Исходный отрывок —
Каждый из лагерей был чудовищным питомником вшей. Полоцкий лагерь Баравуха, недалеко от города, в котором и находился наш карцер, не был исключением. Уже в Двинске я почувствовал, что становлюсь кормильцем этих паразитов. Во время своего короткого странствия по белорусским хуторам мне как-то ни разу не предложили помыться в бане, а сам я постеснялся попросить, так как не имел ни белья, ни мыла. Всё рассчитывал, что на нашей Восточной Белоруссии, среди своих людей мне легче будет это организовать. В Екимани все мои надежды разом рухнули, и я снова оказался за «кольчастым друтом» (колючей проволокой), да вдобавок ещё в карцере среди таких же неудачников, как и я.
Единственным положительным «достоинством» нашей камеры было то, что когда здесь находилось человек 12—15, температура в ней повышалась настолько, что можно было снять с себя рубашку или другой предмет «гардероба», накинуть на плечи пальто или шинель и давить вшей, которых в нашем белье и одежде было неисчислимое количество. Практически, целыми днями мы и занимались этим с небольшим перерывом на «обед». Усилия наши приносили мизерные результаты: избавиться от паразитов таким путём было невозможно. Некоторым преимуществом, которого мы таким путём добивались, может быть, было то, что в лагере тебя грызли, предположим, тысяча вшей, а в нашем карцере — сотня. Но от этого было не легче.
Из «санитарно—гигиенических» мероприятий могу вспомнить только одно: каждый день двое из нас в сопровождении солдата выносили «парашу» с её содержимым этажом ниже и там её выливали. Делать это приходилось вновь прибывшим, так как отсидевшие там более двух недель были в состоянии только спускаться по лестнице, а подыматься, тем более с «парашей», сил уже не хватало. К вони мы уже давно привыкли и не замечали её, как не замечают ассенизаторы во время своей работы.
Недели через две после моего водворения в камеру появились первые жертвы карцера. К тому времени я уже был старожилом и фактически старостой в камере. Меня признали им, когда очередной староста (а основной самой ответственной обязанностью его было деление хлеба на пайки) отсидел свои три недели и ушёл в общий лагерь. Хлеб делить было некому, и я вызвался попробовать поделить наше единственное средство существования. Видимо, у меня это хорошо получилось, и мне стали доверять и не только деление хлеба.

Состав набора данных —
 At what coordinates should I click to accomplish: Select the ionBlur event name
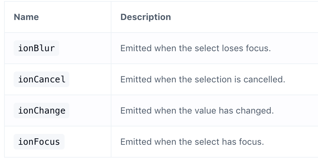tap(36, 48)
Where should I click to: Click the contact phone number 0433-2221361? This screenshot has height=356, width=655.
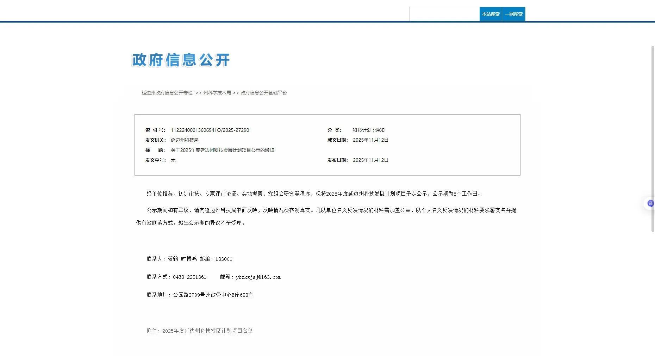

Текст задания —
Ответьте на вопросы по отрывку о карцере.
1. Как назывался полоцкий лагерь?
2. Почему выносить «парашу» приходилось вновь прибывшим?
3. В чём состояла основная и самая ответственная обязанность старосты?

Ответ —
1. Баравуха.
2. Отсидевшие больше двух недель могли только спускаться по лестнице, а подниматься, тем более с «парашей», у них уже не хватало сил.
3. В делении хлеба на пайки.